'Working from Home'
Updated: Sep 20, 2020
Women have always been working from home.
I will just like to start with a quick statement: this work will be submitted towards my MA studies (the last module of a Glass and Ceramic Master's, meant to develop both practice and material expertise) and part of my ongoing practice.
Completing your Master's outside of the university studio environment raises some important questions about developing one's own practice beyond the University. For me, it was about the fullness of the artist's intention and what that individual is really interested in; linking it to those ideas which upon forming are then subsequently developed.

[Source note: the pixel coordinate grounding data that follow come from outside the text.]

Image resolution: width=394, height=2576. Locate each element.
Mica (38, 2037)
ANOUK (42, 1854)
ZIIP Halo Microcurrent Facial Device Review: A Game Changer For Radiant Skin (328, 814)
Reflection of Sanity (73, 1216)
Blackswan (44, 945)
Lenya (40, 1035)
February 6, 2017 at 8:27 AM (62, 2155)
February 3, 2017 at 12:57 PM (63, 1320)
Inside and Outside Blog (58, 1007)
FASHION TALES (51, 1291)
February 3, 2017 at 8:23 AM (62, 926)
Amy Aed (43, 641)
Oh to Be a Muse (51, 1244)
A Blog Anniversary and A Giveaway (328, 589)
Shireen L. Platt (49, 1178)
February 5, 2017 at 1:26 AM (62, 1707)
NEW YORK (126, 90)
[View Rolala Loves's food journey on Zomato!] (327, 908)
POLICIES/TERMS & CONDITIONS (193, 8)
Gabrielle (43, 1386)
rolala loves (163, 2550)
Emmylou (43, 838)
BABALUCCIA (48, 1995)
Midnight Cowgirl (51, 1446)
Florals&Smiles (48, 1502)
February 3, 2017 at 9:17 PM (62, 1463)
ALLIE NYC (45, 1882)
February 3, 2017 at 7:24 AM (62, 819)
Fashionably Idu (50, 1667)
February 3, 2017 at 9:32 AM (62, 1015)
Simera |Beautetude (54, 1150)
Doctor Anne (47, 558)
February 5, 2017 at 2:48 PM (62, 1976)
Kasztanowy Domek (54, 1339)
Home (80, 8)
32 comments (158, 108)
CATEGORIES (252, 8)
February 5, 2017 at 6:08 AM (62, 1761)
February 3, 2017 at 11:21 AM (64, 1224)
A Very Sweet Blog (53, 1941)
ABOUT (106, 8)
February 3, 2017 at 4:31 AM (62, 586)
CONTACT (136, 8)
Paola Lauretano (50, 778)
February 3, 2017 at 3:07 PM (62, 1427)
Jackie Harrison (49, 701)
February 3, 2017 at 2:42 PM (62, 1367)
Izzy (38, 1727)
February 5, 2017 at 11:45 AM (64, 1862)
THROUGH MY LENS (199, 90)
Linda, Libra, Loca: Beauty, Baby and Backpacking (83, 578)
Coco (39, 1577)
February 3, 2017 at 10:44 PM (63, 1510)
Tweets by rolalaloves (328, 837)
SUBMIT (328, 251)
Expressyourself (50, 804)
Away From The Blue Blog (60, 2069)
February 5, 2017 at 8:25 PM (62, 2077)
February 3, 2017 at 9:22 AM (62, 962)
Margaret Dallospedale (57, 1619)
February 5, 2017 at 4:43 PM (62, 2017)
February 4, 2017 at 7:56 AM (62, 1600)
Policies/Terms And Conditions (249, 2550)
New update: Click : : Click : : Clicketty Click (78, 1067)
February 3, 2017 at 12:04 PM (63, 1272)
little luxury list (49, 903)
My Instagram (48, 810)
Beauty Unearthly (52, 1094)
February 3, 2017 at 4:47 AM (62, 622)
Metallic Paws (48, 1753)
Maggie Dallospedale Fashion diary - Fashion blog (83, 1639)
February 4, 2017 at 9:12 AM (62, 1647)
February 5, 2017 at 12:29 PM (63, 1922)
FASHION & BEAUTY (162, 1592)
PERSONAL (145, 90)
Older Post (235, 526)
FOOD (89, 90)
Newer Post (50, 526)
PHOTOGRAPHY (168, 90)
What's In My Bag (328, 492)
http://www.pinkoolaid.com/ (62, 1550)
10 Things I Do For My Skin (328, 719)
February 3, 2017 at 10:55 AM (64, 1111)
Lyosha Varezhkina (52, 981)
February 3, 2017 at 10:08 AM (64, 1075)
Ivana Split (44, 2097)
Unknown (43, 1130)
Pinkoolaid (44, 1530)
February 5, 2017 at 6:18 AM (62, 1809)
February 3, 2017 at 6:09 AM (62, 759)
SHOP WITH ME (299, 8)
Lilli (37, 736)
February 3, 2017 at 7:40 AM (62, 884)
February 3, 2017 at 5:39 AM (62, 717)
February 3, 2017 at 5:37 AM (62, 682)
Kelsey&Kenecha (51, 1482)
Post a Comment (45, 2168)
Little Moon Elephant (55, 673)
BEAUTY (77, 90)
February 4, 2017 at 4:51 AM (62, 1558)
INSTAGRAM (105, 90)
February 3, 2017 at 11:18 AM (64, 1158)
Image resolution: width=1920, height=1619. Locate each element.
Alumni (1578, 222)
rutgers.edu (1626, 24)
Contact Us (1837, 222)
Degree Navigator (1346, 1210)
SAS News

With no furnace or large glass kiln available, I have been pressed out of necessity to examine the consequent impact that this has had on the scale and expectations I previously held of my originally intended work. Yet, even so, some of these challenging issues have served to create a climate wherein new and interesting alternatives have been and are being considered. I am therefore using this blog to communicate my journey.
Within a literature review, I have contextualised my new alternative work. It relates to glass in the wider field of sculpture and to issues of domestic labour and gender. I am not aiming to make 'specific glass objects' for other glass artists to view. Its specificity, first and foremost, is to be part of a wider debate about sculpture and feminism. Not 'glass to illustrate beauty'. Rather, it is glass used to create objects that we might think of as being representative of ordinary, domestic, and women's work.
I am deliberately playing with expectations of 'high art' and 'low art'; with ideas of what through the medium of glass evokes repetition, mundane labour, and craft. Often, low-paid or unpaid labour is invisible and wrongly deemed unimportant, despite its social and economic impact. This is currently undergoing a re-evaluation during the current COVID-19 pandemic, its key workers now being rightly seen as essential to healthcare and public service.
Process and Development
The first part of my journey involved the utilisation of textile pieces that explore the wild thread, the natural , the untamed, and the undomesticated; looking at how the gender identity of young women is created and can be objectified through exploring the sense of self. Below can be seen the drawings of selfies (from my family) screen-printed onto water jet cut mobile phone screens. Also, to be found below, is previous MA work where I have printed drawings of selfies which have been placed onto water jet cut screens.
I have been hand-dyeing wool, thread, and linen so that I can start to make embroidery pieces using all-natural dyes. 'Wild' represents a concept of being 'naturally' wild and undomesticated, and carries with it the connotations of being free. Likewise, 'threads' evoke idioms such as 'holding together', 'losing the thread', 'a stitch in time', 'falling apart at the seams','being on tenterhooks', and 'threadbare'
The four images below are of embroidery thread which is natural (not synthetic) and, ipso facto, a 'wild' material.
Process and Development in Glass
The second part of my journey has been employing the use of glass fusing techniques to make objects that refer to everyday domestic life, and exploring the value and place of that everyday labour and transforming what we think of as 'domestic'.
The images below are a final tranche of experiments in mark-making and represent an exploration of using domestic materials as well as paint, Tipp-ex, and detergent. Through scrubbing and scouring on canvas, I am mark-making.